O Estado de S.Paulo 24 Outubro 2014 | 02h 06
OPINIÃO
Mais um estudo - desta vez do Conselho Federal de Medicina (CFM) - coloca em evidência a grave crise por que passa a rede pública de saúde. Ele mostra, com base em dados do Ministério da Saúde, que de julho de 2010 a julho de 2014 houve uma redução considerável de leitos de internação colocados à disposição da população pelo Sistema Único de Saúde (SUS). O trabalho vem corroborar as conclusões de outros semelhantes, realizados recentemente, sobre essa tendência.
O número de leitos do SUS caiu de 336,2 mil para 321,6 mil naquele período - uma redução de 14.671 -, e o Rio de Janeiro foi o Estado mais afetado. Ele perdeu 5.977 leitos, ou 40,7% do total, como mostra reportagem do jornal O Globo. O Ministério da Saúde não nega seus próprios números, como não poderia deixar de ser, mas tem uma visão muito diferente da do CFM sobre a questão. Alega que a necessidade de internação hospitalar diminuiu nos últimos anos, como consequência, entre outras coisas, de programas de prevenção de doenças e do Saúde da Família, e que ao mesmo tempo cresceu muito o número de outros tipos de leitos.
Em ocasiões anteriores em que o problema foi levantado, as autoridades da área de saúde observaram que se deve levar em conta também a redução de leitos no setor de psiquiatria, justificada por terem surgido novas formas de tratamento que dispensam a internação.
De fato, como o próprio CFM reconhece, os chamados leitos complementares saltaram de 24.244 para 27.148 nos quatro anos do estudo. Os leitos de observação passaram de 80.742 para 91.710 no período e, como faz questão de ressaltar o Ministério, os leitos de UTI, ditos de maior complexidade, aumentaram de 15.509 para 19.394, um crescimento de 25% nos últimos três anos.

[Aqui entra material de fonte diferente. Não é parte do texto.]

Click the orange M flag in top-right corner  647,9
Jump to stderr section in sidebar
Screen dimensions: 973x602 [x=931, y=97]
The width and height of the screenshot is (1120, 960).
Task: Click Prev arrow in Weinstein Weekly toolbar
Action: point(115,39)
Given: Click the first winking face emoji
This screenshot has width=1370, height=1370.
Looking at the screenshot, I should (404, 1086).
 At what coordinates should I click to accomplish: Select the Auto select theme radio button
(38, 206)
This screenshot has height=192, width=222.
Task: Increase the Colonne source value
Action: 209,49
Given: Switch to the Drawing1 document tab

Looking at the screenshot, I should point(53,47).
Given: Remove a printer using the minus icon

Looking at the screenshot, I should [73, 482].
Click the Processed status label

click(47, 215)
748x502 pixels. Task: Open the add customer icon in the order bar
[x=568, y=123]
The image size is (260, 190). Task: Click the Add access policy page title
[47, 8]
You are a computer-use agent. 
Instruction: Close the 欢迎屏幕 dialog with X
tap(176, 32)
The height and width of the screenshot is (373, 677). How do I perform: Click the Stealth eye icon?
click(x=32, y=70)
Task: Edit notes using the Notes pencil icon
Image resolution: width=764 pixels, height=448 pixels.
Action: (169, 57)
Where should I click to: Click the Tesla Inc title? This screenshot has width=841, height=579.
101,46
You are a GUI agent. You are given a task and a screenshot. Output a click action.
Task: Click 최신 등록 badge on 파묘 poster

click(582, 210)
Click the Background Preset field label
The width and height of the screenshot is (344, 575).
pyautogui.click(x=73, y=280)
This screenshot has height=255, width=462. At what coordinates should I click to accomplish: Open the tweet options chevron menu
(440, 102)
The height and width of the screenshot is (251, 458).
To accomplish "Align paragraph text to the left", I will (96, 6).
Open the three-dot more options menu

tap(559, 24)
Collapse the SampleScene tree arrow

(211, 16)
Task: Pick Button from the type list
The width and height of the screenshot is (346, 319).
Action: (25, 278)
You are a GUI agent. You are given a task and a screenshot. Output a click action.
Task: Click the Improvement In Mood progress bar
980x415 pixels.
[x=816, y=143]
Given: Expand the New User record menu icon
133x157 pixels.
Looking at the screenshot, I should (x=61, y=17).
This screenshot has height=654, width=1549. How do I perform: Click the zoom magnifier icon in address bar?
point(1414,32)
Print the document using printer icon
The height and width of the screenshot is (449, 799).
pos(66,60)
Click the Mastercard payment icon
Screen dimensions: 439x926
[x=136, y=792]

Uma coisa, porém, não exclui a outra. Do fato de a criação desses leitos ser uma necessidade não se deduz que ela justifique a eliminação de leitos de internação, e menos ainda na grande quantidade registrada. Tem razão, por isso, o vice-presidente do CFM, Mauro Ribeiro, quando recomenda não confundir as duas coisas. "Usam-se afirmações verdadeiras e justificativas falsas. Quando se coloca que há um aumento da tecnologia, medicações mais eficientes e tempo de internação menor do que há 20 anos, isso é verdadeiro. Mas usar isso para fechar leitos é justificativa falaciosa. Há filas para cirurgias eletivas e superlotação nos prontos-socorros", afirma.
Não são apenas a simples constatação que qualquer um pode fazer pessoalmente e as frequentes reportagens de jornais e televisões, estas com cenas particularmente chocantes, que comprovam a superlotação dos hospitais, com doentes atendidos nos corredores. Trabalhos técnicos de inegável seriedade fazem o mesmo.
Um estudo do Tribunal de Contas da União, feito em 2013, em 116 hospitais distribuídos por todos os Estados e o Distrito Federal, que constitui uma amostra representativa do sistema público de saúde, mostrou que nele faltam leitos, profissionais de saúde, medicamentos e equipamentos. A maioria dos dirigentes das unidades avaliadas, 64%, disse existir superlotação nos setores de emergência. Não foram poucos os casos constatados de pacientes atendidos em corredores, em macas e até em cadeiras.
A conclusões quase idênticas - algumas até mais chocantes - chegou um estudo posterior, feito por deputados da Comissão de Direitos Humanos da Câmara, representantes do Conselho Federal de Medicina e do Ministério Público Federal em oito unidades de atendimento de urgência espalhadas pelo País. "Existem casos que são verdadeiros acampamentos de guerra. As pessoas são depositadas ali", denunciou um dos membros do grupo, deputado Arnaldo Jordy (PPS-PA).
É grave e preocupante, sim, a eliminação de 14.671 leitos hospitalares em quatro anos, porque, se eles pudessem ser compensados pelos milhares de outros criados corretamente, como pretende o Ministério da Saúde, a situação não seria essa mostrada por tais estudos.